Statistical analysis
We constructed 2 set of latent variables as subscale from the PACIC + items to reflect the components of chronic care model and 5 A model. The subscales for components of chronic care model (CCM) included patient activation, delivery system, goal setting, problem solving and follow-up and for the 5 A model components included assess, advise, agree, assist, and arrange,. Confirmatory factor analysis was performed using structural equation modeling to evaluate the fitness of the data to the PACIC + scale structure. The extent to which the items loaded on to the hypothesized variables and the correlation (Table A1, A2 in supplement) were examined. For CCM subscales, almost all the factors have factor loadings of 0.60 or greater, only 4 items had standardized factor loadings less than 0.6. The goodness of fit for the overall model was moderate, and the value of RMSEA and CFI were 0.092 and 0.863, respectively. For 5A the overall goodness of fit was slightly lower than that of CCM.

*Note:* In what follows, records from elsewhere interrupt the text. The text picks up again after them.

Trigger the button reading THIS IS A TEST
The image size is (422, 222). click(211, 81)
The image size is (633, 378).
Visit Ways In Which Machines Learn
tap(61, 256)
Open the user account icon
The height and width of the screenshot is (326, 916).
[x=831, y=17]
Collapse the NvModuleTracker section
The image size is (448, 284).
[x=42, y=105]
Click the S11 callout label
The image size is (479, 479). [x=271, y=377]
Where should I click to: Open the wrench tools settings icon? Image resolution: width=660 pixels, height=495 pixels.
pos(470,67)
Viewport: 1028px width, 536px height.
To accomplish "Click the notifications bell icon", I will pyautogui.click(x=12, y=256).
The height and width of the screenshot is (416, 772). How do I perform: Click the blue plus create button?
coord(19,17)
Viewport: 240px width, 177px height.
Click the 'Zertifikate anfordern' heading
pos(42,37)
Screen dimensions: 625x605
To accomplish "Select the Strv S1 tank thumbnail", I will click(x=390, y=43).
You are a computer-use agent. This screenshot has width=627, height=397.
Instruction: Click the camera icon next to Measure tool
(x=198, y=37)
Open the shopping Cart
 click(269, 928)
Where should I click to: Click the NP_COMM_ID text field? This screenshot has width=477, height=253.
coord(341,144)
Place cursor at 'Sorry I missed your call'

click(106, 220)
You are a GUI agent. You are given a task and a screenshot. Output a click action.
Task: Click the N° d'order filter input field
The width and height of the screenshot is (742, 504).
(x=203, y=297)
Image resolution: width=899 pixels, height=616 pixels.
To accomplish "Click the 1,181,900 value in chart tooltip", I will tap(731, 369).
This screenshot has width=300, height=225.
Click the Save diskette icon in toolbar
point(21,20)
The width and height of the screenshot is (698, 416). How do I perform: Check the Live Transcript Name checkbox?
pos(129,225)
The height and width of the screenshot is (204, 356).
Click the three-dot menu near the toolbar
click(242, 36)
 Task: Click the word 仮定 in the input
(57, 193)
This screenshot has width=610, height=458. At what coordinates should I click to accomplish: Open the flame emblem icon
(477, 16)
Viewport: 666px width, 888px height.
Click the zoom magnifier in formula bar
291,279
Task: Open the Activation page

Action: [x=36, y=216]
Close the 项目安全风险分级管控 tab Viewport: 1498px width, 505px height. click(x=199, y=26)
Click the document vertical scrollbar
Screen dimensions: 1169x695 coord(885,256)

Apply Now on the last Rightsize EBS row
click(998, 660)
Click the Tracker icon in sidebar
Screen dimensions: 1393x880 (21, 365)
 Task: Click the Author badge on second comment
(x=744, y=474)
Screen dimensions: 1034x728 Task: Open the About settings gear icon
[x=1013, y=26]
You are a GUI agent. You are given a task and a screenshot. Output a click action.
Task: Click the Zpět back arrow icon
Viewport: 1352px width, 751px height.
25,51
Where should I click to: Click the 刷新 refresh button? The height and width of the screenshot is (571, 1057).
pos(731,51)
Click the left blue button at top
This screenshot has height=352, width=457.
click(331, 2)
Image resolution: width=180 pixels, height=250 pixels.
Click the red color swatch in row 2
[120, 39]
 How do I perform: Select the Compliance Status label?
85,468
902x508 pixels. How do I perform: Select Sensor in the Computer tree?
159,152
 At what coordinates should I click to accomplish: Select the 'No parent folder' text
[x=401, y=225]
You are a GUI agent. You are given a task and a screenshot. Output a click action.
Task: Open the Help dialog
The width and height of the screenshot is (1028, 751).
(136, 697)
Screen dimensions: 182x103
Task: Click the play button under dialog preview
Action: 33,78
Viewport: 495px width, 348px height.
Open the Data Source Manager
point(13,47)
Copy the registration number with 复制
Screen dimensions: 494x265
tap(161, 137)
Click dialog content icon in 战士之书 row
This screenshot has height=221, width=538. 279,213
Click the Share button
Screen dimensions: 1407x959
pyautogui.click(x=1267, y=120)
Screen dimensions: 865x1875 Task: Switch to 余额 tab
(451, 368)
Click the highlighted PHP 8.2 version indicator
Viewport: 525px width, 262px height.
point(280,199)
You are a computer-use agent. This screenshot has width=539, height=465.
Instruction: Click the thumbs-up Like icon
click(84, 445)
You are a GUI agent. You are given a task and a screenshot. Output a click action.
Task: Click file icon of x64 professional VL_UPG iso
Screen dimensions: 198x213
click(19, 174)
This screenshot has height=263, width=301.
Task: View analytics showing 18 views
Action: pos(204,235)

To examine the individual factor and type of primary care setting that associated with patient perception measures, PACIC, each subscale was categorized in to binary variable cut at percentile 75th (0 = low score, and 1 = high score) and treated as the outcome variable. Chi-square’s test was performed to explore the association between each independent variable and each outcome and variables that provided p-value of less than 0.10 were included in the multivariable regression analysis. The multilevel regression analysis was considered, as the first level was individual and the second level was the primary care cluster. Mixed effects logistic regression model was used to examine the association between each subscale and the explanatory variables with a random intercept for “primary care unit (PCU)” level to take into account the correlation among patients in the same PCU. Independent variables that were in the multivariable regression analysis included individual level: sex, age, education (primary, secondary and bachelor), chronic diseases (DM, HT, and both), duration of the chronic disease condition, know about family doctor (yes/no) know health care provider’s name (yes/no), type of contact channel (no, mobile phone, Line application, and others), seeing same doctor on repeated visits, (yes/no) and insurance scheme (universal health, social security, civil servant, and others) and type of primary care setting (trained PCU, upgraded PCU, ordinary PCU, and NCD clinic in hospital). Odds ratio and 95% CI were calculated and reported. Stata version 16 (StataCorp. 2019. College Station, TX) was used for the statistical analysis.